• AIM OF THE TASK: Write out every line of the listing below again, requests included, and scale each coordinate in the answers by 1.05, rounding to whole numbers with halves rounded up. Leave the pictures out.

• RECORDED DATA:
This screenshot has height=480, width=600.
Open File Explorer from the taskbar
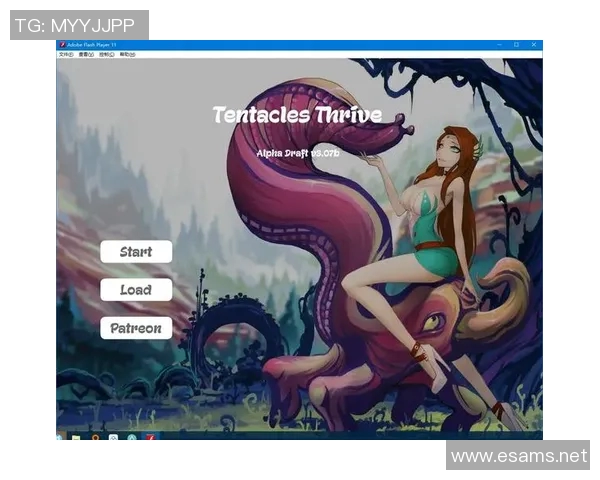(76, 436)
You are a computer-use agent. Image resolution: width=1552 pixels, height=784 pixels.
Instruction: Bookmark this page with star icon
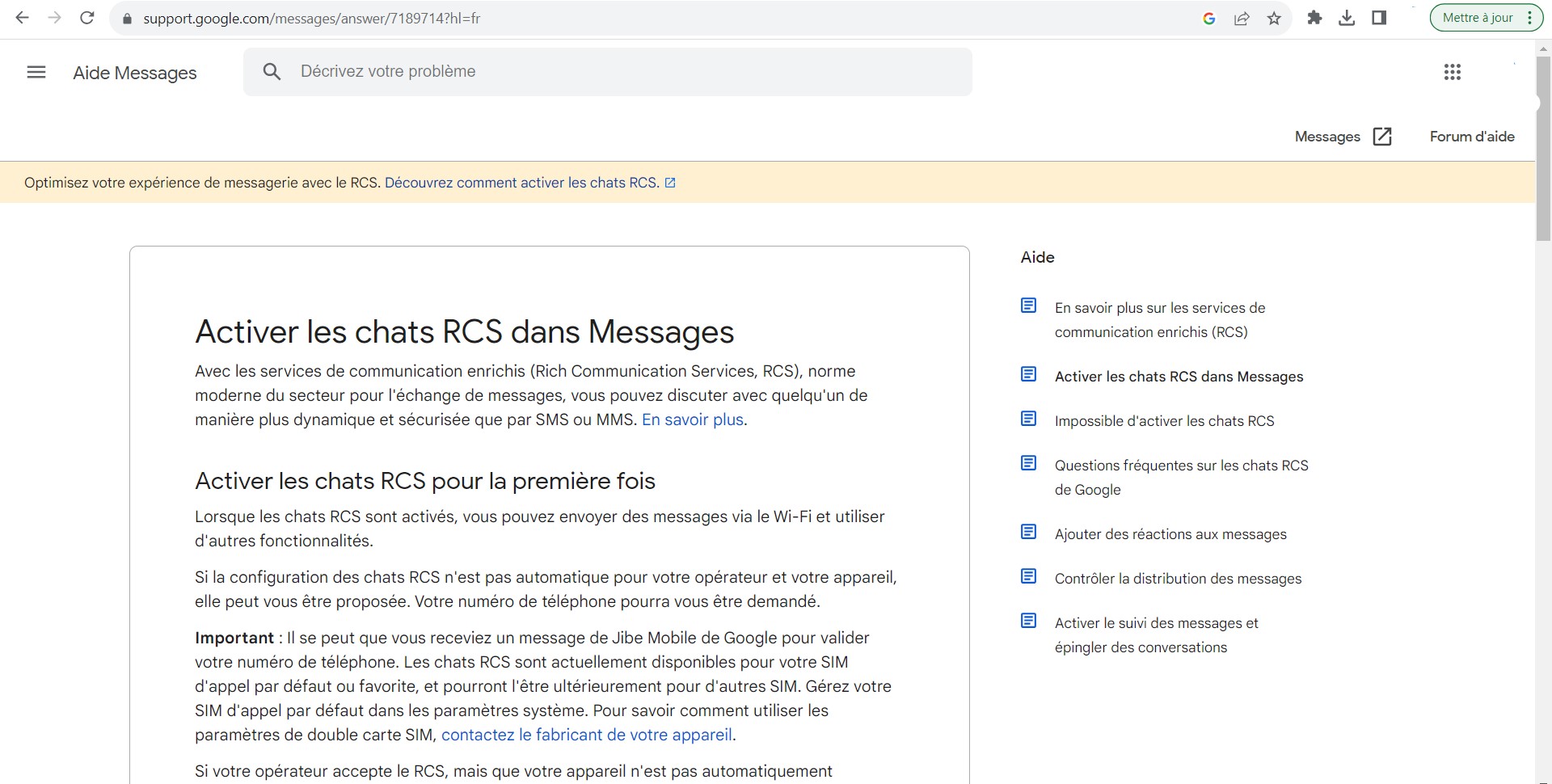tap(1274, 18)
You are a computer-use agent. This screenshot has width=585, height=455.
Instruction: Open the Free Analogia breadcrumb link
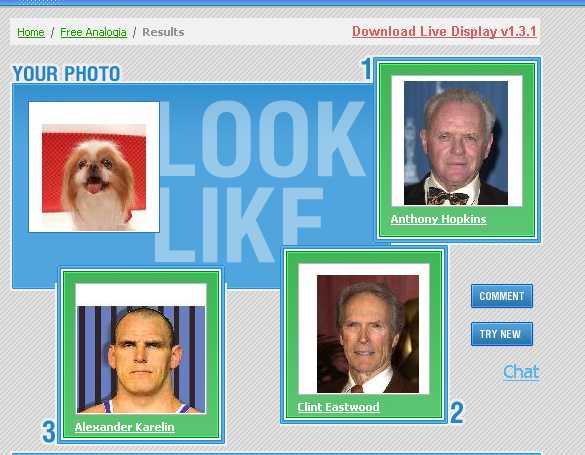[x=93, y=32]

• FINAL RESULT:
This screenshot has height=480, width=600.
Open File Explorer from the taskbar
(80, 458)
You are a computer-use agent. Image resolution: width=1552 pixels, height=784 pixels.
Instruction: Bookmark this page with star icon
tap(1338, 19)
You are a computer-use agent. This screenshot has width=585, height=455.
Instruction: Open the Free Analogia breadcrumb link
[x=98, y=34]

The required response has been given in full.